Background technology
Image segmentation is the committed step for carrying out image analysis with Objective extraction.To the cross-section image of asphalt pavement core sample into
Row analysis needs to distinguish the different materials in cross-section image.Different materials in existing differentiation section image of asphalt pavement core sample
Method is mostly thresholding method.Thresholding method distinguishes the different materials in image by given threshold, and the selection of threshold value is to material
The differentiation effect of material has a major impact, and value is usually close with the factors such as the light exposure of illumination condition, camera when Image Acquisition
Correlation is generally difficult to determine best threshold value in actual use, user is needed to have certain image procossing professional knowledge
And threshold value sets experience.
Cited literature 2:
[1] image segmentation algorithms of Lu Tao, Wan Yongjing, the Yang Wei based on sparse principal component analysis and adaptive threshold selection
[J] computer science, 2016,43 (7):95-100.
[2] packets asphalt pavement core sample detection method research [D] Chang'an of the auspicious based on digital image processing techniques is big
It learns, 2013.
Invention content
It is an object of the invention to the problems in for the above-mentioned prior art, provide a kind of differentiation asphalt pavement core sample section
The method of different materials in image determines the different materials in image by way of human-computer interaction, ensures the standard that material is distinguished
True property.
To achieve the goals above, the technical solution adopted by the present invention includes step:
1) cross-section image of asphalt pavement core sample is shown;
2) region division is carried out to image by setting grey parameter, each region corresponds to a kind of material, adjustment gray scale ginseng
Number, shows the differentiation effect of different materials in image;
3) it according to effect is distinguished, determines optimum gradation parameter, completes different materials in section image of asphalt pavement core sample
It divides.
Preferably, the adjusting range of grey parameter is 0~255 in the step 2).
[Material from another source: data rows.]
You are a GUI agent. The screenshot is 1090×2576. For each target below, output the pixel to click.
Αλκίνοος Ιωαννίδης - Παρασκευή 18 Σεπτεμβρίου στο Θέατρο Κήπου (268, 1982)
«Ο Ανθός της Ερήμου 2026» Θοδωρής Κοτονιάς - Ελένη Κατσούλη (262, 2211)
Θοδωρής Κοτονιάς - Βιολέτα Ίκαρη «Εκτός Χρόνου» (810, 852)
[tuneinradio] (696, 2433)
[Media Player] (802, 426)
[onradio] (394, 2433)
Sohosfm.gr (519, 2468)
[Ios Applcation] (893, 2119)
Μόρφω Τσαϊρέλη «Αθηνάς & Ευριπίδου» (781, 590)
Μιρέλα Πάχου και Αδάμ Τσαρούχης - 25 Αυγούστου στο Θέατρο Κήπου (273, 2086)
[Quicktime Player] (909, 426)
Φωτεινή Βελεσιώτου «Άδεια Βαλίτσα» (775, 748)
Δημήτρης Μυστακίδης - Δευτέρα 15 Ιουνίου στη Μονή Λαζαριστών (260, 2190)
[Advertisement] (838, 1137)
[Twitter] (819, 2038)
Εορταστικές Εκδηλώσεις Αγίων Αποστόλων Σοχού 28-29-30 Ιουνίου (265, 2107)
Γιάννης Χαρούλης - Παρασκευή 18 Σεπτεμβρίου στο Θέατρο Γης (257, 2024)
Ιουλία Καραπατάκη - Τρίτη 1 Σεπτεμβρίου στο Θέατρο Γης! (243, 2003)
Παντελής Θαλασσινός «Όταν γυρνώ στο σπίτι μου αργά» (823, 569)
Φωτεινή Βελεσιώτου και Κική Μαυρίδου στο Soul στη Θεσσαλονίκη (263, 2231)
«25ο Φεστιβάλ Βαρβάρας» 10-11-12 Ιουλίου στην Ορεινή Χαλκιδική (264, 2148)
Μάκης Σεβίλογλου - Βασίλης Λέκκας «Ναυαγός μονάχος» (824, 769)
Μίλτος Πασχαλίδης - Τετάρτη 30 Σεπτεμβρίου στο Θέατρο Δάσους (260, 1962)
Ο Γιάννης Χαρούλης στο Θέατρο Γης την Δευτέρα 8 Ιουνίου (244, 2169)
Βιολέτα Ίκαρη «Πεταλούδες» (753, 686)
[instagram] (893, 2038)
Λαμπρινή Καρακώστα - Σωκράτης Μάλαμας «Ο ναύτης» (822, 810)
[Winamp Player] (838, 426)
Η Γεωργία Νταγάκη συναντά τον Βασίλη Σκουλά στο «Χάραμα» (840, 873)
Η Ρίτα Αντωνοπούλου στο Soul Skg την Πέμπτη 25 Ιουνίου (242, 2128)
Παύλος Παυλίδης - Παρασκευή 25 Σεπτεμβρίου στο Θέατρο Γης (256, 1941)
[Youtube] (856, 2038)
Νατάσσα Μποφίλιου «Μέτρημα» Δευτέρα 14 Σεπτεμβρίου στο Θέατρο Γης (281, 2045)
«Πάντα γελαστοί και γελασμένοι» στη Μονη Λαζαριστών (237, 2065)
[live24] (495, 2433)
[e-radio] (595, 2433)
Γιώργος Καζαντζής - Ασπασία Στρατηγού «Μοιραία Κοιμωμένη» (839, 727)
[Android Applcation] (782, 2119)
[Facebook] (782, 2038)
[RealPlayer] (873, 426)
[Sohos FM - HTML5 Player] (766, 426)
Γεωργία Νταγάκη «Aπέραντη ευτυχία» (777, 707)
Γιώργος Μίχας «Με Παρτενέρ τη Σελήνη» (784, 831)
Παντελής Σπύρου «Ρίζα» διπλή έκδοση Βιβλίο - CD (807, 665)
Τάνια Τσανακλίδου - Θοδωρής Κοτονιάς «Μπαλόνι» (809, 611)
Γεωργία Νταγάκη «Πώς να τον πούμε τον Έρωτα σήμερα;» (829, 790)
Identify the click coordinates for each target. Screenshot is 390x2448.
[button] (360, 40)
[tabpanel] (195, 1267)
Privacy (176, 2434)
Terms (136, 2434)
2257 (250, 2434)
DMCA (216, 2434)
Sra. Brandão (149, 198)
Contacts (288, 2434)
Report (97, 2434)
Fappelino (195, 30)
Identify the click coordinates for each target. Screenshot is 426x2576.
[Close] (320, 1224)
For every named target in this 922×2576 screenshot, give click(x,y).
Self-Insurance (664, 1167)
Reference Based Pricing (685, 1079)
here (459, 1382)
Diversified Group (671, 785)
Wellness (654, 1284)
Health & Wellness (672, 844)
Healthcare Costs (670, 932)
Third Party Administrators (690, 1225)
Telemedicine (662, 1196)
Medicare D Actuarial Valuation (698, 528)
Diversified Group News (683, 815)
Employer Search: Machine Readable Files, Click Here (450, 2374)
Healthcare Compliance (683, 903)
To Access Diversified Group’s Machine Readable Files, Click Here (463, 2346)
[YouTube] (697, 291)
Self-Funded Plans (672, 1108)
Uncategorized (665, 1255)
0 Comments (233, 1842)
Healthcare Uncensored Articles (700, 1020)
Preferably, the mode that effect is distinguished in the step 2) display is real-time display.
Preferably, lines, color or the transparency in each region are different when effect is distinguished in the step 2) display.
Preferably, grey parameter is one or more variable gray values in step 2), or one or more variable
Tonal range.If grey parameter is one or more variable gray values in step 2), it is assumed that its number is n, gray value point
F is not denoted as it1, f2..., fn-1, fn, meet f1≤f2≤…≤fn-1≤fn, then in image pixel value in 0~f of gray scale interval1Range
Interior pixel constitutes the 1st kind of region, and pixel value is in gray scale interval f1~f2Pixel in range constitutes the 2nd kind of region ..., pixel
Value is in gray scale interval fn-1~fnPixel in range constitutes n region, and pixel value is in gray scale interval fnPicture in~255 ranges
Element constitutes (n+1) and plants region;If grey parameter is one or more variable tonal range in step 2), it is assumed that its number is
M, tonal range are denoted as f respectively1l~f1u, f2l~f2u..., f(m-1)l~f(m-1)u, fml~fmu, meet f1l≤f1u, f2l≤
f2u..., f(m-1)l≤f(m-1)u, fml≤fmu, then these tonal ranges are 1st kind determining respectively, the 2nd kind ..., (m-1) kind, m
Kind region.
The present invention has the advantages that:Section image of asphalt pavement core sample is determined by the way of human-computer interaction not
Same material, it is easy to operate;Operating process is not related to the professional knowledge of image procossing, and operation threshold is low;Avoid thresholding method
Because threshold value select it is improper caused by material distinguish ineffective problem, it is high that material distinguishes accuracy.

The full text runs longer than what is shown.